Source records —
-*-*-

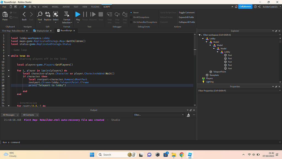The image size is (282, 159).
Task: Open the PLUGINS ribbon tab
Action: [x=95, y=7]
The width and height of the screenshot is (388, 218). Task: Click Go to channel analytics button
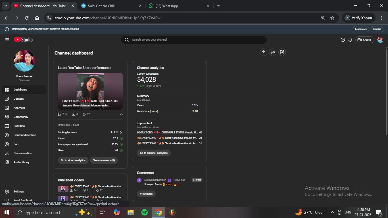(x=154, y=153)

-*-*-

Pictures are to be omitted from the copy. Reproduce exactly, and only, the lines from the one containing "The width and" to the end of the listing above.

The width and height of the screenshot is (388, 218). Task: Click Go to channel analytics button
(x=154, y=153)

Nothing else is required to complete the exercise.